In Emma-Ō's court the dead face this crystal surface and see every deed they tried to hide. No lie survives its reflection, no sin escapes its light, and the trembling soul must witness its own life played back without mercy or distortion.

Mythology & Lore

The Mirror in Emma-Ō's Court

In Japanese Buddhist cosmology, the dead pass through the courts of the Ten Kings (Jūō) before receiving their final judgment. The fifth court belongs to Emma-Ō (Yama), the supreme judge of the dead, and it is here that the Jōhari no Kagami stands.
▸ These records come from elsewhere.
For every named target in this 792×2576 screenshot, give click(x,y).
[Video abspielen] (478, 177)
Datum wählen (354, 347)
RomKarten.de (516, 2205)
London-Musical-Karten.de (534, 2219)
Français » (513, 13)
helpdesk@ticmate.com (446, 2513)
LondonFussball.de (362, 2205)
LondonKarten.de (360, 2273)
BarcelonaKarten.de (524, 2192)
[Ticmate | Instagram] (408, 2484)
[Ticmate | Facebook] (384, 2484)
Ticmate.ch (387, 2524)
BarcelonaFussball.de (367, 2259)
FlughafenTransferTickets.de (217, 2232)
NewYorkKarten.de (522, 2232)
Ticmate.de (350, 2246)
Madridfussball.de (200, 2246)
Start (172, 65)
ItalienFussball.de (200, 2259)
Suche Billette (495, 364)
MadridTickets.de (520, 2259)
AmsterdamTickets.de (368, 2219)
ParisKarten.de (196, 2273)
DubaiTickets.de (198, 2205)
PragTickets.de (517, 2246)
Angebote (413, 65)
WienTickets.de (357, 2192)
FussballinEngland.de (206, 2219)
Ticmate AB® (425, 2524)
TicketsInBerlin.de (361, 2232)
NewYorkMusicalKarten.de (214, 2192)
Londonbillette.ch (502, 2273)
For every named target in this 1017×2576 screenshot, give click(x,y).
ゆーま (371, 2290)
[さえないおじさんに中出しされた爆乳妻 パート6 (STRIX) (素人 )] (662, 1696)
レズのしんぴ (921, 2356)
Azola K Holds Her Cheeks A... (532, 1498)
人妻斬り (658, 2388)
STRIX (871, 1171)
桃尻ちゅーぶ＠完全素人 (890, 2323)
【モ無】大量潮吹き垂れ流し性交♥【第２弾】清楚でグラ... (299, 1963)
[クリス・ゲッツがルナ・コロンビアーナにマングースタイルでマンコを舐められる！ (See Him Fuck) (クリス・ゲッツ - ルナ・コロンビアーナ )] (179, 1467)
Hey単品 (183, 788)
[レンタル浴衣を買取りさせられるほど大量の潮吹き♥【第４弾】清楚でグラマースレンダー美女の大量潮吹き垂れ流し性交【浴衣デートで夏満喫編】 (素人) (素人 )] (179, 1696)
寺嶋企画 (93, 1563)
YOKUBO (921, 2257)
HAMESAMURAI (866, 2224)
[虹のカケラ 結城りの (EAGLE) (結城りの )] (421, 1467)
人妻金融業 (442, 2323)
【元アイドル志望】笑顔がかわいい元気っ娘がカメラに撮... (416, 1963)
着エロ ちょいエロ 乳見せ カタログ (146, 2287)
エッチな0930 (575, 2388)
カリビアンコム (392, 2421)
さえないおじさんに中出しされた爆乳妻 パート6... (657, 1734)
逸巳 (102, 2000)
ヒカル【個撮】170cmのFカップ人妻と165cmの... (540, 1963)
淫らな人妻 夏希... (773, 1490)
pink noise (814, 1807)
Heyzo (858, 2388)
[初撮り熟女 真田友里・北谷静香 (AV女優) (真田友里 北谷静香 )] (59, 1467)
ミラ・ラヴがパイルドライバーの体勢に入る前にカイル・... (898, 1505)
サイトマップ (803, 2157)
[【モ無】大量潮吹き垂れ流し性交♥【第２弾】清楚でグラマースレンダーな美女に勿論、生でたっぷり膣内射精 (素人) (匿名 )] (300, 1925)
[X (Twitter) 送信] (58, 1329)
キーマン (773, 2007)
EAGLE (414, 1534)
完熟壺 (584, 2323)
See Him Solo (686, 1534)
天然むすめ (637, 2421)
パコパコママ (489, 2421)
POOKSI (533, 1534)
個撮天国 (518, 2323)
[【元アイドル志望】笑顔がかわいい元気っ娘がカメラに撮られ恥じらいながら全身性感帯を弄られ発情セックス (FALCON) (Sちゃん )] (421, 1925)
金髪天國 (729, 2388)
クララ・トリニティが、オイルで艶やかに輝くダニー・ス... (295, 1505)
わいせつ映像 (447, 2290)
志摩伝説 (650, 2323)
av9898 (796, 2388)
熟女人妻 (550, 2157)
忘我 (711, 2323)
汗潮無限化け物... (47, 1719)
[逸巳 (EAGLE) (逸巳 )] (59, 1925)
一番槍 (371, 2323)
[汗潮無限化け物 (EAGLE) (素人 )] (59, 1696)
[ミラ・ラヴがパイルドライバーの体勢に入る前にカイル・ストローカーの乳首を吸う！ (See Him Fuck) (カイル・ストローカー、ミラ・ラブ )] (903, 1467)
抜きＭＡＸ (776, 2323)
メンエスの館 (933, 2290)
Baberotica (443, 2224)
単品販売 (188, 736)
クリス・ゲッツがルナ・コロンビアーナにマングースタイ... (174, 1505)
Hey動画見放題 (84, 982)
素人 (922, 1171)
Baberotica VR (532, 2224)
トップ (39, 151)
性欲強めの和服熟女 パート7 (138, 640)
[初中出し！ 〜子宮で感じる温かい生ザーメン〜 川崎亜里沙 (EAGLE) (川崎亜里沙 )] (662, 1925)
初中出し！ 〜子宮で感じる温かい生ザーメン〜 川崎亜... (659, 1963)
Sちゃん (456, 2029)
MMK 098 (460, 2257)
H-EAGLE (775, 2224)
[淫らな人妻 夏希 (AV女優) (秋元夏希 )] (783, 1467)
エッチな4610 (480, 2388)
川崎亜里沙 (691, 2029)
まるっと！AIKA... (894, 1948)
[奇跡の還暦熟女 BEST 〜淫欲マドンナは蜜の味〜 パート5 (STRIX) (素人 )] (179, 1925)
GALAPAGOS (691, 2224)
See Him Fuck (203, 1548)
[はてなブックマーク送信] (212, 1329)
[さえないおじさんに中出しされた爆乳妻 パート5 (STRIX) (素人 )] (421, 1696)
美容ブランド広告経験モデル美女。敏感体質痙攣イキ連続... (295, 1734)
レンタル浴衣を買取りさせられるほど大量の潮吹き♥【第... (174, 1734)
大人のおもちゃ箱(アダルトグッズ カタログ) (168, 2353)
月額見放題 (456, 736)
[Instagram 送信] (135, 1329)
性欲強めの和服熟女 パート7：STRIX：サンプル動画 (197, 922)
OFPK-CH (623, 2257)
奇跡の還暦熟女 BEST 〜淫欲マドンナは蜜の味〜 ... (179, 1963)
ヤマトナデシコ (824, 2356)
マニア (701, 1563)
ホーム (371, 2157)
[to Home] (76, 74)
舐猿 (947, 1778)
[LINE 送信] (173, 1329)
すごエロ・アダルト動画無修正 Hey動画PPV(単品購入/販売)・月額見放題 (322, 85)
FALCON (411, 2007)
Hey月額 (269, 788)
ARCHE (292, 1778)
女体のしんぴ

The mirror's name derives from the Sanskrit sphatika (crystal), rendered in Sino-Japanese as jōhari (浄玻璃), meaning "pure crystal." The Bussetsu Jūō Kyō describes its function: when the deceased is brought before Emma-Ō and attempts to deny or minimize their sins, the mirror is turned toward them. In its surface, every deed, word, and thought from the person's lifetime appears with perfect clarity. No lie can withstand the mirror's revelation.

The Jōhari no Kagami operates alongside two other instruments of judgment in Emma-Ō's court: the scale that weighs karma, and the severed heads of a male and female figure that speak to confirm the dead person's deeds. Together these three ensure that the judgment of the underworld is inescapable. The mirror specifically addresses the human tendency to self-deception, forcing the dead to confront what they had hidden even from themselves.

The Mirror in Hell Scrolls and Popular Belief

The Jōhari no Kagami became one of the most frequently depicted objects in Japanese religious art. In the jigoku-e (hell paintings) and jūō-zu (paintings of the Ten Kings), Emma-Ō is typically shown seated behind a great desk with the mirror either beside him or held before the trembling dead. Kamakura-period scroll paintings at temples such as Shōjuraigō-ji preserve vivid examples of the scene, with the dead figure's sins visible as small scenes playing within the mirror's surface.

The mirror's influence extended beyond temple art into popular belief and theatrical tradition. In Noh and Kabuki plays that treat the afterlife, the Jōhari no Kagami appears as a dramatic device, the moment when concealment becomes impossible. Edo-period kusazōshi (illustrated fiction) used the image of the karma mirror to moralize, and the concept remains familiar in modern Japanese culture as a metaphor for absolute transparency. The phrase jōhari no kagami ni utsuru ("to be reflected in the pure crystal mirror") carries the meaning of having one's true nature exposed beyond any possibility of denial.